5 responses to “The Conversion of Brett Favre”

  1. Robert Struble, Jr. Avatar

    Mr. Foster: Very much enjoyed your article about individual conversion. Let me propose a football-based parallel as per my own article in CE, preceding yours by a day, and relating more to collective (i.e. national) choices. See my “Bay State Bombshell,” at,
    https://archive.catholicexchange.com/2010/01/25/126373/

    One can make a strong case that where personal salvation is the issue, prudence is always the better choice. Insofar as we rely on God’s mercy and submit to his majesty, none of our choices can really be a gamble.

    But for an individual nation, or any secular collective (like the Minnesota Vikings), our choices are more contingent on temporal factors for their results. Repentance will do Brett Favre no good in terms of the 2010 Super Bowl. Contrition and a firm purpose of amendment re his passing mistakes might avail Favre nothing whatsoever in terms of his future football career. Last Sunday’s game could be his last as a pro-football player.

    It was during a tie game that Brett Favre threw his interception. The course of wisdom was to avoid the risky pass pattern. The great QB might have been more helpful to his team by opting for prudence.

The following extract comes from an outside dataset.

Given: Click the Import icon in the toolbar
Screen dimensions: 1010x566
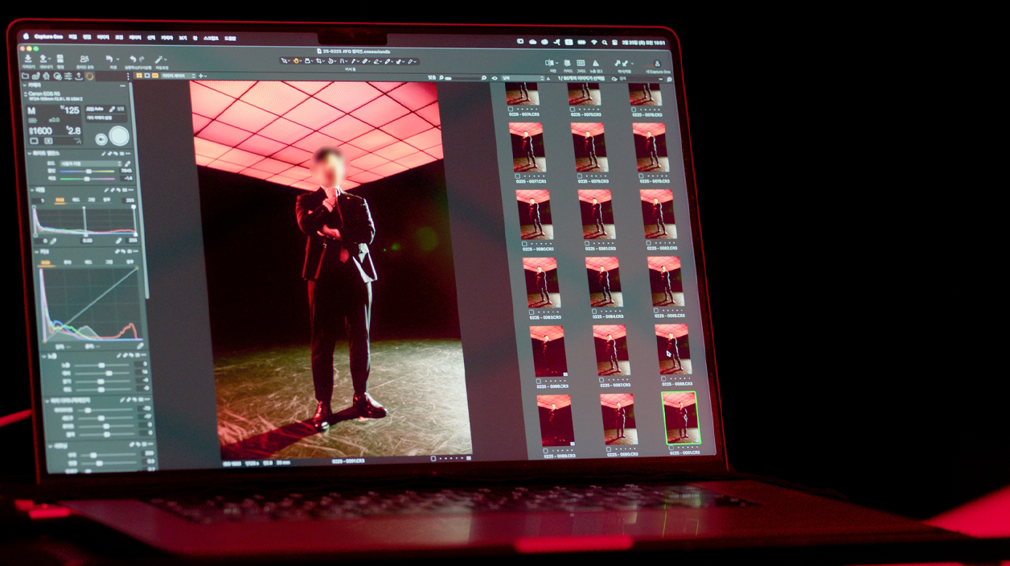Looking at the screenshot, I should (x=28, y=60).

    Consider the much different situation, however, when a team is behind by a touchdown, facing fourth and ten with a minute left in the game. Surely then the temporal realities on the gridiron will render cautious play the most imprudent of strategies. Compared to the difficulties of passing across-the-body, or a trick play that often doesn’t work, bucking the line is strategic stupidity, especially if your running game has been weak all day.

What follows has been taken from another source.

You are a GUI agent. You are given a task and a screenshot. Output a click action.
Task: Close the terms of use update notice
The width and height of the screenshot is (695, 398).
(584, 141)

    Likewise with America’s running game of ping-ponging between two fraudulent and dysfunctional political parties. This political syndrome has failed miserably to reverse the trends toward national decadence over the last several decades. To eschew a singular, exceptional or rare way of reforming the nation (like the Article V convention specified in the Constitution) may in fact be utter folly. Although defended on grounds of safety, this choice in the negative can be quite the contrary of genuine prudence, given that our domestic decline looms as a triple threat – a political, economic and cultural emergency.

    My point is that with countries like ours, as well as football teams, there is no eternal salvation or damnation. We face victory or defeat, revival or ruin, here in the temporal sphere. Because our time as a nation appears to be drawing nigh, John-Paul Jones’ dictum may directly apply:
    “He who will not risk cannot win.”

  2. Joseph Foster Avatar
    Joseph Foster

    You may tune in at 6:50 AM Eastern tomorrow (1/27) on all the EWTN affiliates (including 89.1 in Indianapolis) for a football/faith related interview by the Son Rise Morning Show.

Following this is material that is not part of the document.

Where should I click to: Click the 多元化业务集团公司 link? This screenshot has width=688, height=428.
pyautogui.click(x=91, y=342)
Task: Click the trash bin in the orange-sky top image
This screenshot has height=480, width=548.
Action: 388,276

  3. […] The Conversion of Brett Favre | Catholic Exchange catholicexchange.com/2010/01/26/126408 – view page – cached Another chapter of Brett Favre’s legendary pro-football career came to a climactic end in Sunday’s NFC Championship when he threw an interception late in the […]

  4. plowshare Avatar
    plowshare

    “It is no coincidence that the league leader in touchdowns and interceptions is the same player. This is because success is accompanied by mistakes. And the same is true in our Christian journey. With the right attitude, the taste of our mistakes motivates us to seek conversion from God.”

    Another sports example, from baseball: back before Hank Aaron broke Babe Ruth’s lifetime record for home runs, I read that Babe Ruth also had the lifetime record for number of times struck out.